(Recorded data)
####

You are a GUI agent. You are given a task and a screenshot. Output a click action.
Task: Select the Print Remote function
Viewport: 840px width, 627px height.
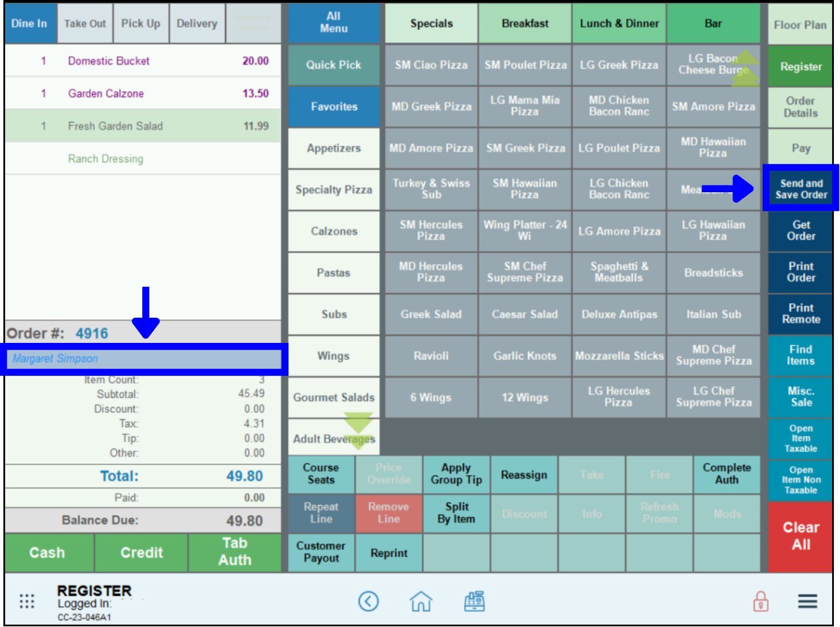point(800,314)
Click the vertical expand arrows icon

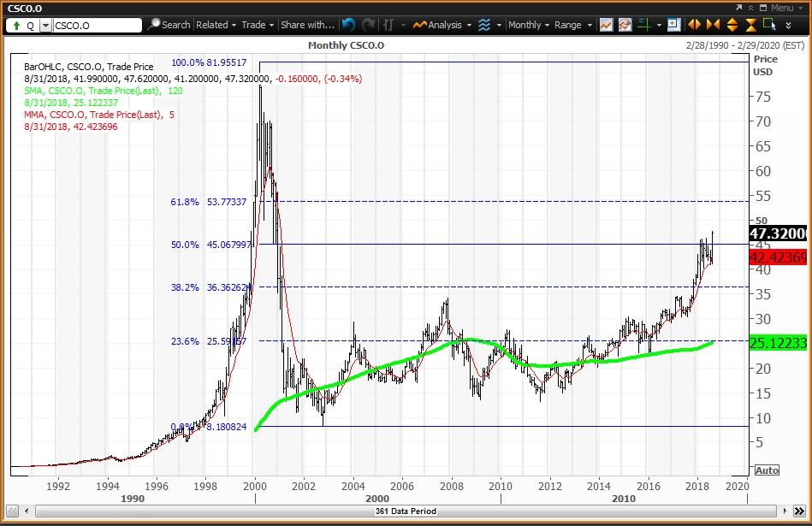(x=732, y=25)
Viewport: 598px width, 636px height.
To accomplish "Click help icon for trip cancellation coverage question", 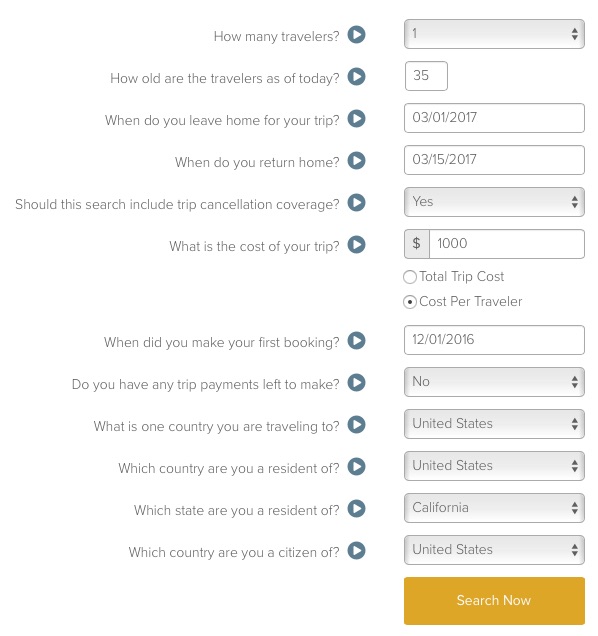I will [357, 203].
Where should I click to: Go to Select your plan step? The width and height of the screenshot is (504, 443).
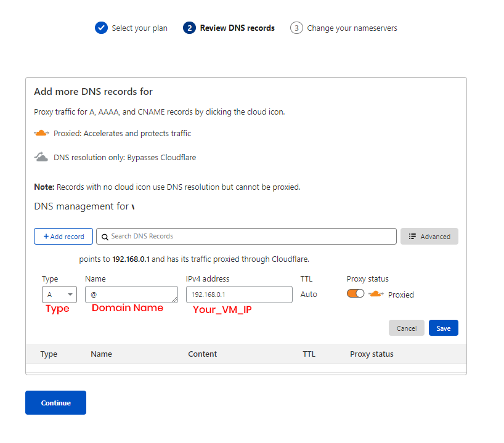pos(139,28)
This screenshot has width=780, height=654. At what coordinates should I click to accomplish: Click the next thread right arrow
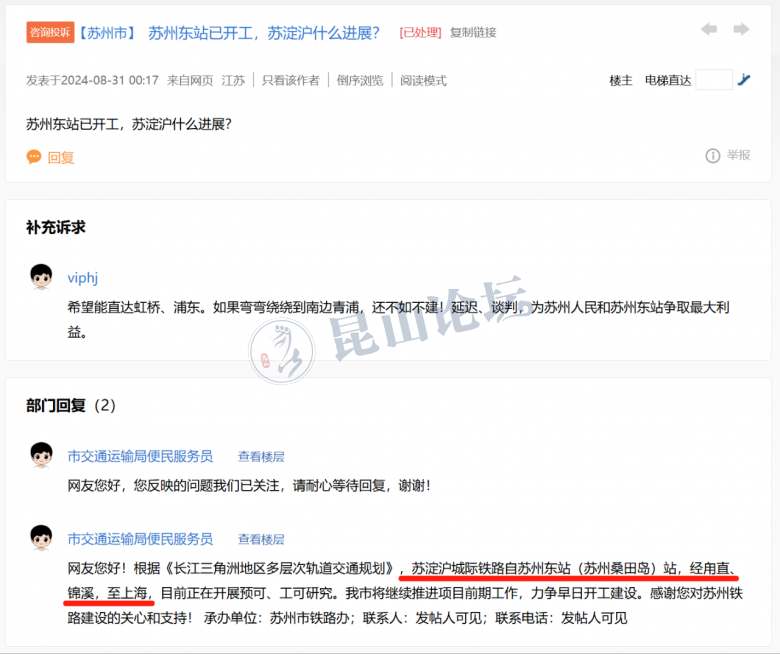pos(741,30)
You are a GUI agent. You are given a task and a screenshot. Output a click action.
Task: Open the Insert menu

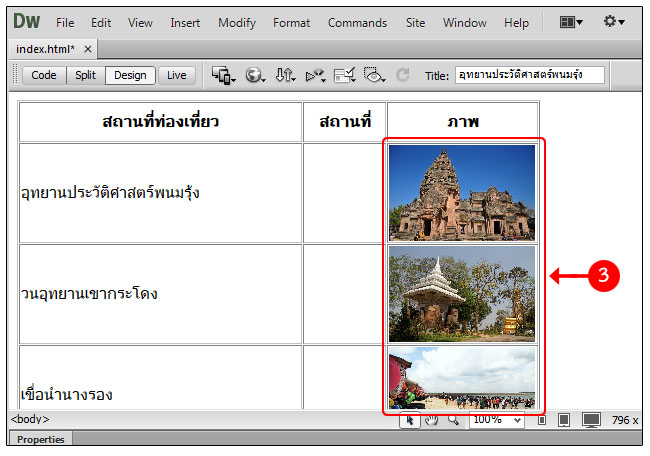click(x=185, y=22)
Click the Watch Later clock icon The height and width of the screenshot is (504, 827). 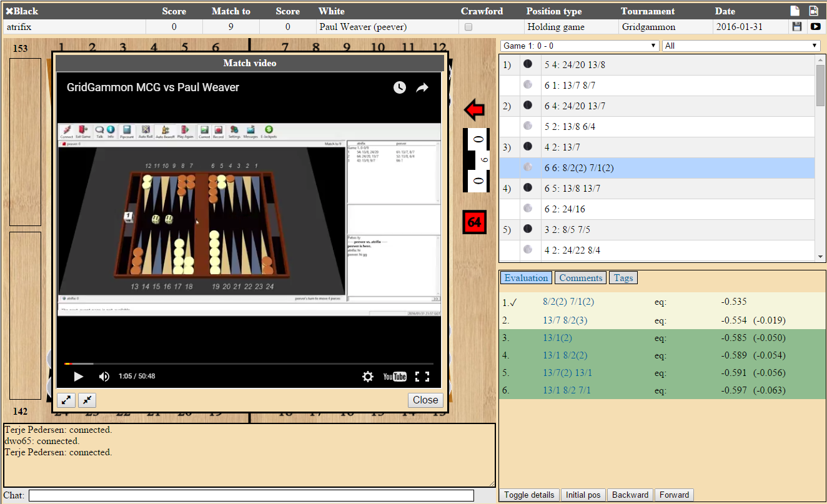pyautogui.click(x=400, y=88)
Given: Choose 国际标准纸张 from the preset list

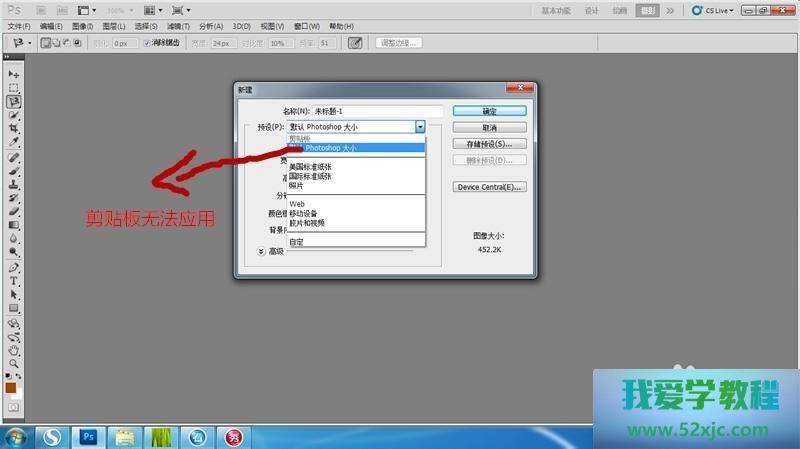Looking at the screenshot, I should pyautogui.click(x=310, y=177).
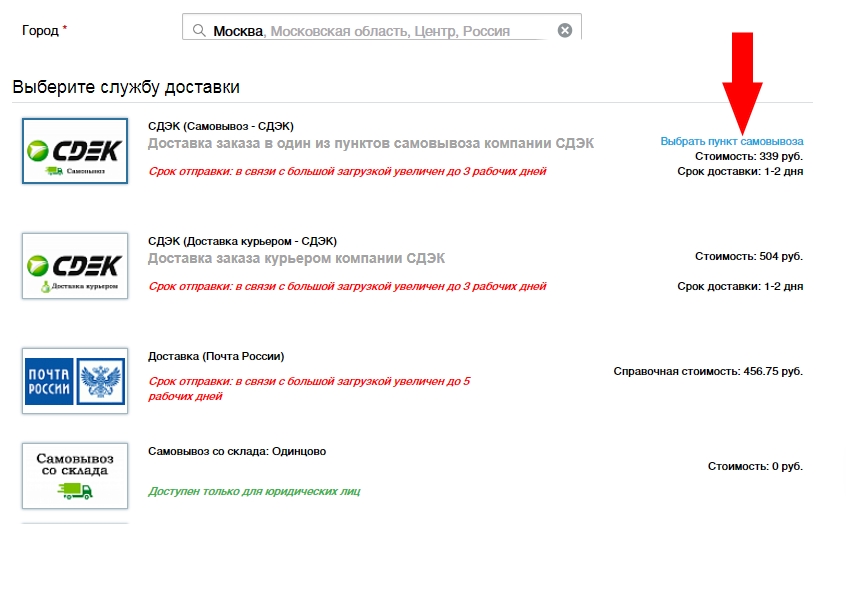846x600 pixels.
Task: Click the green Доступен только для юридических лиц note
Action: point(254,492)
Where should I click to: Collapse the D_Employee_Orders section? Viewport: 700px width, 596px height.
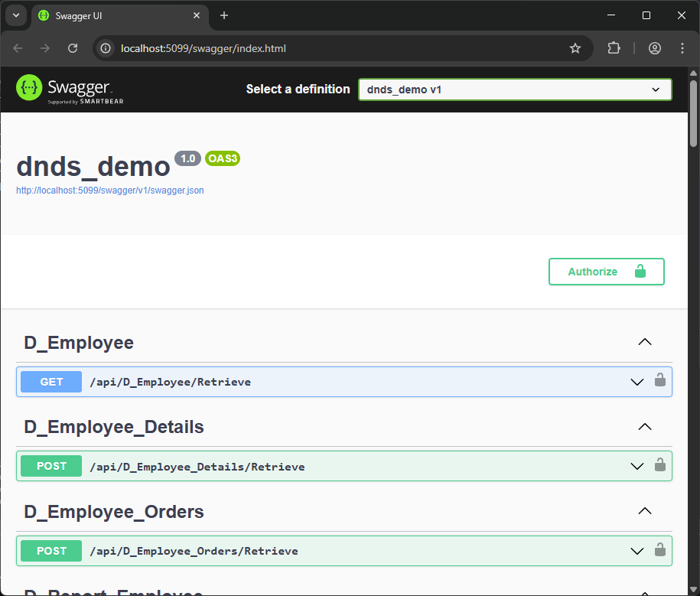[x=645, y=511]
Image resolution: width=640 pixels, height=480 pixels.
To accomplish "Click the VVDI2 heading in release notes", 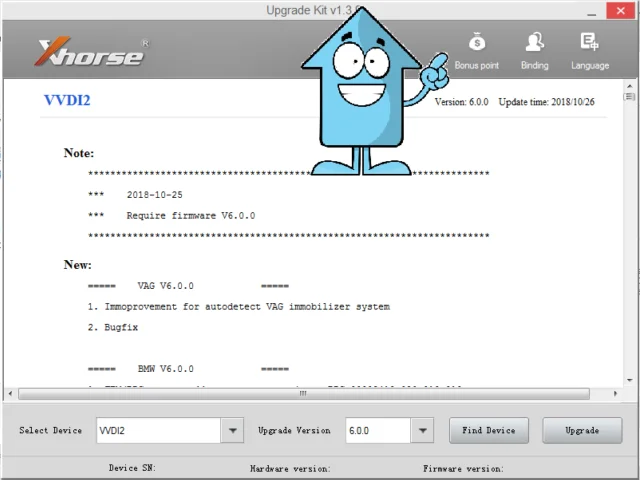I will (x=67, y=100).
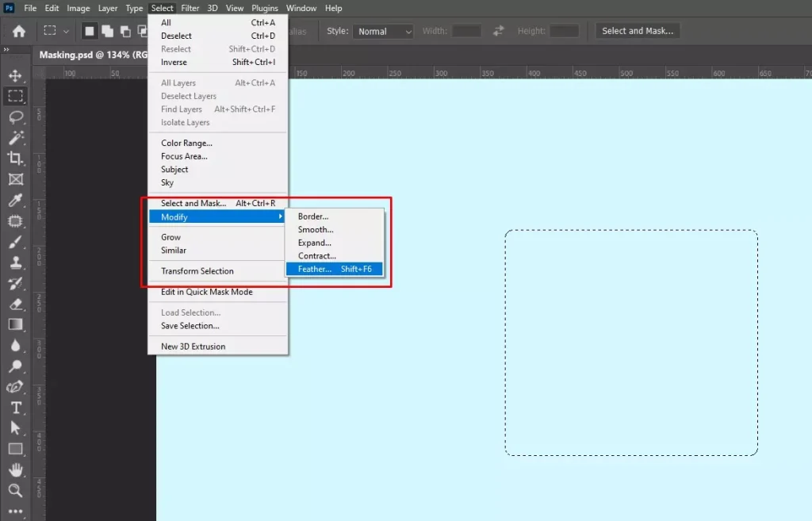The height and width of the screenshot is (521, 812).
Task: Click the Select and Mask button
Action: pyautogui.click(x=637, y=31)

####

Required action –
Leave out the pictures. Transcribe only the lines above, from the first through the one that contains "Viewport: 598px width, 636px height.".

Answer below –
You are a GUI agent. You are given a task and a screenshot. Output a click action.
Task: Select the Print Remote function
Viewport: 840px width, 627px height.
point(800,314)
Click the vertical expand arrows icon

(x=732, y=25)
Viewport: 598px width, 636px height.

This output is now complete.